Pick every line out of the entries below that holds the string "dialog", and report them.
(Data to process begins)
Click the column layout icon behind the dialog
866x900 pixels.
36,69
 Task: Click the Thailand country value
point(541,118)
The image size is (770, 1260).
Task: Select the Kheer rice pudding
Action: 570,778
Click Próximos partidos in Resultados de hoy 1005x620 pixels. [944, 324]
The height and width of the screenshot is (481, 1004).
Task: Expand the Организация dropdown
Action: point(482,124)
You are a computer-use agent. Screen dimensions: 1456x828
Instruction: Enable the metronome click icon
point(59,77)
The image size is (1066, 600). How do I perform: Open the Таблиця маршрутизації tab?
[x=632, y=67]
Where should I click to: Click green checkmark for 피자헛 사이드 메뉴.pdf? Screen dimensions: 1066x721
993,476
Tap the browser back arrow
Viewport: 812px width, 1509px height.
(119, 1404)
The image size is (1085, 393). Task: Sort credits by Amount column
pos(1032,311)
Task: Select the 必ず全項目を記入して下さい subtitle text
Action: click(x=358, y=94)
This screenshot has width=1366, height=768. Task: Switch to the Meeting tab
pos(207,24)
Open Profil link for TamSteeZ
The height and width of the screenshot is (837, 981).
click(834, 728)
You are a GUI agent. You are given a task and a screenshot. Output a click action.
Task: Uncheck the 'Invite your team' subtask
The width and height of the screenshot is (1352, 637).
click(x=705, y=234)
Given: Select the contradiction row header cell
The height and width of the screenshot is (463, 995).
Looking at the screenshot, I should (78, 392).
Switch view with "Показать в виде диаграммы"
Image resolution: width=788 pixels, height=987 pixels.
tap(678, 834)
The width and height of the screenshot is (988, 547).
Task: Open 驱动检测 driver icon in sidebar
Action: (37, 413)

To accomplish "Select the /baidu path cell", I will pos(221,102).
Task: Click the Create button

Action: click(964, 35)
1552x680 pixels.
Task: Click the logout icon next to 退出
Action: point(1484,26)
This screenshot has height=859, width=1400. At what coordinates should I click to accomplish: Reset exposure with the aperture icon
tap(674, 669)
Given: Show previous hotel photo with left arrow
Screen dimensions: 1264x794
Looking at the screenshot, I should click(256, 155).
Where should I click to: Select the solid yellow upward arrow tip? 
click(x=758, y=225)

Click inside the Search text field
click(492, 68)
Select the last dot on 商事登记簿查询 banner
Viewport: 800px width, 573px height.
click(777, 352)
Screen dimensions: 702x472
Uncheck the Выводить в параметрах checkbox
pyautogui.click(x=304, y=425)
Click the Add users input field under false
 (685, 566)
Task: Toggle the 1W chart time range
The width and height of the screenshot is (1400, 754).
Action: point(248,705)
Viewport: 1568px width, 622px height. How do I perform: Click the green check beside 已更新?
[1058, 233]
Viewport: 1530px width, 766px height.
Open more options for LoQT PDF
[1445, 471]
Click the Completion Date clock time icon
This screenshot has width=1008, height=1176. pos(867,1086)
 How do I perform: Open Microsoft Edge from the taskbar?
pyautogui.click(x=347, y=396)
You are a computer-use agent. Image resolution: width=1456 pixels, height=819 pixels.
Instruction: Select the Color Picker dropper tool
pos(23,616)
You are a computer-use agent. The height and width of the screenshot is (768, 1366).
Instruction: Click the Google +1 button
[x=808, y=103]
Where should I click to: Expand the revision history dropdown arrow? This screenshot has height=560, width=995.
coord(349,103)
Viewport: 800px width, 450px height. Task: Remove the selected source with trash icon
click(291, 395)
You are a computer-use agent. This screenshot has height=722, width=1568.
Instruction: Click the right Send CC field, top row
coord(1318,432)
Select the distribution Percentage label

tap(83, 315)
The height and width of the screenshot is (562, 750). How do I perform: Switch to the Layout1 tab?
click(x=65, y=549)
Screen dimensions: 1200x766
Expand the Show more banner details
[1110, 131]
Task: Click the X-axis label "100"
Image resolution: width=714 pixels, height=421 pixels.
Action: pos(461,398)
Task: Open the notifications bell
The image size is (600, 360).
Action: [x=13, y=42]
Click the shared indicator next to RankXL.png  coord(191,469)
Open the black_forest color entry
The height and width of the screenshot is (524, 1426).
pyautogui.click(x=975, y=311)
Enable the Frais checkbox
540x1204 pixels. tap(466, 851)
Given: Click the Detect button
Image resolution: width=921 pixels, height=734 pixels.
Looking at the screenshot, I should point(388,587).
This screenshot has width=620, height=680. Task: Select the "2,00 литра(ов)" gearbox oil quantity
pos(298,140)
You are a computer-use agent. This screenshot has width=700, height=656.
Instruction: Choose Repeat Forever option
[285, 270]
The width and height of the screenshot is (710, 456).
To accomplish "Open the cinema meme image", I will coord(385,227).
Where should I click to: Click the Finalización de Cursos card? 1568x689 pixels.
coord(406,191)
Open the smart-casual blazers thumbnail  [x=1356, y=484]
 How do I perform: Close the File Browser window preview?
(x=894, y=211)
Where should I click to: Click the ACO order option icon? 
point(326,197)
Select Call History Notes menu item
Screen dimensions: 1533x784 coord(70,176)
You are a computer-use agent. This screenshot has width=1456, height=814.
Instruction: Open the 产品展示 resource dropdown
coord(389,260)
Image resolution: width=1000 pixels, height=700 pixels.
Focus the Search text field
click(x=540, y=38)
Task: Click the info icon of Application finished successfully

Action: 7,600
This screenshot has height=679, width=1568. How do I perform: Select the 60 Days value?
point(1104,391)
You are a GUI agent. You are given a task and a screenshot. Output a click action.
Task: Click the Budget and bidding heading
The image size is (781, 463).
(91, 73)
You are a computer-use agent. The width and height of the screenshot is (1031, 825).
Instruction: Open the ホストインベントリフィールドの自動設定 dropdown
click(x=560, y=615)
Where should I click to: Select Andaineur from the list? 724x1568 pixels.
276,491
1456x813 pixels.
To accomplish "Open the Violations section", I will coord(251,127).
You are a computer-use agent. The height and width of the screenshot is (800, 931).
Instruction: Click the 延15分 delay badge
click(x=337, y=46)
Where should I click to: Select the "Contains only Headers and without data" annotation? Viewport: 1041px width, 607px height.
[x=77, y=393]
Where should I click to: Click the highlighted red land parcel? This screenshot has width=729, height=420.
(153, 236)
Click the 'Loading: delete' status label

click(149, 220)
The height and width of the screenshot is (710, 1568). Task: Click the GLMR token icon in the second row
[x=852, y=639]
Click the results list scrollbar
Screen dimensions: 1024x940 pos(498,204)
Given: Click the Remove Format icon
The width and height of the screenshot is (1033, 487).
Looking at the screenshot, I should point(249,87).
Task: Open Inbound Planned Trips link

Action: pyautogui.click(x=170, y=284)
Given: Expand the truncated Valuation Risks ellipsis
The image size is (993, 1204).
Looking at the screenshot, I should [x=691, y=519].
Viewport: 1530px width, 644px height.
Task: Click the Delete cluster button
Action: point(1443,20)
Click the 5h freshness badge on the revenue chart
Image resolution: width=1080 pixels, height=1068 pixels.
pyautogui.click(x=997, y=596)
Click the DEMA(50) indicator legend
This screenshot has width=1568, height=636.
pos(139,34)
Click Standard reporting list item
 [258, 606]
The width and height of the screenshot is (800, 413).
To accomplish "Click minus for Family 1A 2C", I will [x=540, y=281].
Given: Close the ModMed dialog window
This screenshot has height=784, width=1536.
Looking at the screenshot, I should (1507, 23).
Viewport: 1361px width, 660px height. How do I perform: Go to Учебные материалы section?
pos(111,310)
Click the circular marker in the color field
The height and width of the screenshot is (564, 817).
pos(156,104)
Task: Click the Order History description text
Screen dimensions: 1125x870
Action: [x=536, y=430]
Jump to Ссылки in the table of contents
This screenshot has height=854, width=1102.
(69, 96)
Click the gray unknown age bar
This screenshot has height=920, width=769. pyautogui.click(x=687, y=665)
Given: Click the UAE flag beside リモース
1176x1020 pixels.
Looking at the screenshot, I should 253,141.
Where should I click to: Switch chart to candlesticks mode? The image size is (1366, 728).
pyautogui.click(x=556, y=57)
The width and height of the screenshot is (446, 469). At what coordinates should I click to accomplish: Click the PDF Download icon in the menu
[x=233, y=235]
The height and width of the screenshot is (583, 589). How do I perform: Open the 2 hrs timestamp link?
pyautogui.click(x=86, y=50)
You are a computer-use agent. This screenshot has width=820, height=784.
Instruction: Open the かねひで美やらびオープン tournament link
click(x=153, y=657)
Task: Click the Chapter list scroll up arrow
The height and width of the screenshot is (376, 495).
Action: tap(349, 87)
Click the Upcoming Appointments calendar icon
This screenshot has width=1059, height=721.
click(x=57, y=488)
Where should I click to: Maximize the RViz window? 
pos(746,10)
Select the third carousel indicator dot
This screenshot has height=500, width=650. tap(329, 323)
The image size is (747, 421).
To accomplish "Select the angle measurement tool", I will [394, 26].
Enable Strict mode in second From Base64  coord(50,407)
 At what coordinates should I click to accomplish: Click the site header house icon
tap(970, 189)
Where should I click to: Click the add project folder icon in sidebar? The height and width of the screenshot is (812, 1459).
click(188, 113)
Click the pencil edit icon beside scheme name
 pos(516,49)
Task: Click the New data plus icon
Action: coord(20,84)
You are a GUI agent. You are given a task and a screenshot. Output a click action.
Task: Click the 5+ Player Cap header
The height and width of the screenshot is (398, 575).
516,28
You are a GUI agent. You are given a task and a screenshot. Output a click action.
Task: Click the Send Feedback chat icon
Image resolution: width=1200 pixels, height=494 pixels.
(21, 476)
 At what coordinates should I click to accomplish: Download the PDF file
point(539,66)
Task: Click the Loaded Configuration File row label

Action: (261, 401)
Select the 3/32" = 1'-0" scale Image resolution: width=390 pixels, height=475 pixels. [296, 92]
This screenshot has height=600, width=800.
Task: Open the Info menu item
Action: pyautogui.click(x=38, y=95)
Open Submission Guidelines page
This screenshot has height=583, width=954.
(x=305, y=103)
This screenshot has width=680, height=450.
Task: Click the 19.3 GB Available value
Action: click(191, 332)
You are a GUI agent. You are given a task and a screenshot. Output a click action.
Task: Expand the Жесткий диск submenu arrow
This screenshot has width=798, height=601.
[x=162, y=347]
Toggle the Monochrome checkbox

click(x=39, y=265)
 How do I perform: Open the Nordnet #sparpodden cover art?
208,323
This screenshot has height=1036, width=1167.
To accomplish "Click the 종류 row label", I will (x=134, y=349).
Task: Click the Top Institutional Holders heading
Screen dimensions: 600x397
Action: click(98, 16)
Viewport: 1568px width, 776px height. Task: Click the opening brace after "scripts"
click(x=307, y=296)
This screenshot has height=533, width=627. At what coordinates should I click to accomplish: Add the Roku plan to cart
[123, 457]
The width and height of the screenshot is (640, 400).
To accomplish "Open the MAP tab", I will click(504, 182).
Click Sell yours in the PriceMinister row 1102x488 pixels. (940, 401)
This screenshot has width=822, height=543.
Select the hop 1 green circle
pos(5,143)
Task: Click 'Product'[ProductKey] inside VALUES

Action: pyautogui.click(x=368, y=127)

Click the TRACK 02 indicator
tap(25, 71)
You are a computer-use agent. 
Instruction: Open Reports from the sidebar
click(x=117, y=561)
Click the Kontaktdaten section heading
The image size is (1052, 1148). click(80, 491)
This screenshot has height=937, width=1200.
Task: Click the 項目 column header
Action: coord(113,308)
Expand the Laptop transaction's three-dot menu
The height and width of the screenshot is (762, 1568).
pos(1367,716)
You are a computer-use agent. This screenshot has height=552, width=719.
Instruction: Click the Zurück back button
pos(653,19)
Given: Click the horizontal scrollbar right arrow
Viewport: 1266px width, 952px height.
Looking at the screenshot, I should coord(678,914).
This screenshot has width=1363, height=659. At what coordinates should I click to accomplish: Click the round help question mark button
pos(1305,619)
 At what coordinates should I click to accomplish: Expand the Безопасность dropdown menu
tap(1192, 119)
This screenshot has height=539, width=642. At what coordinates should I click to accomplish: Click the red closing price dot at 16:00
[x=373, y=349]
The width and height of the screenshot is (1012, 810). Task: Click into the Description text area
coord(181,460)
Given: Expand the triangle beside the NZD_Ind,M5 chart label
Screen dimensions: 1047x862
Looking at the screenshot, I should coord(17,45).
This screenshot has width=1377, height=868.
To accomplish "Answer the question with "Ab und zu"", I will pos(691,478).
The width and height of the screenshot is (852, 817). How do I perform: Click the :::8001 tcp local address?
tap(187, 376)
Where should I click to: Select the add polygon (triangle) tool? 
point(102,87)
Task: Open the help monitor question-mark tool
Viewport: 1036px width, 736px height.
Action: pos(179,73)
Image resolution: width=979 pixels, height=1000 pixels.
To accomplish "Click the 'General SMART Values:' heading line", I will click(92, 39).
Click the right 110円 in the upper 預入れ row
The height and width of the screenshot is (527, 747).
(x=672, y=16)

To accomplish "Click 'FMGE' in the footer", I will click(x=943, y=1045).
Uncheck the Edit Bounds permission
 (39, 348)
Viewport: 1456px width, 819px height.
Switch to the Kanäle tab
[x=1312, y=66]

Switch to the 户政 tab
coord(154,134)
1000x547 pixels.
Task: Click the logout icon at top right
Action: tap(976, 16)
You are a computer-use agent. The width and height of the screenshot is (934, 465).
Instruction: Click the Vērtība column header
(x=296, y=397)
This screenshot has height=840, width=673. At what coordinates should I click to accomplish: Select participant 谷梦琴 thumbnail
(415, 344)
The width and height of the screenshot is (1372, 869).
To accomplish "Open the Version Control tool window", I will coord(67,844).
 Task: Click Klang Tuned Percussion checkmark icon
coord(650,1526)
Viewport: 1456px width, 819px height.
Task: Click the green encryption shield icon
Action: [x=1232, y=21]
(Data to process ends)
Result below
Click the column layout icon behind the dialog
Given: Close the ModMed dialog window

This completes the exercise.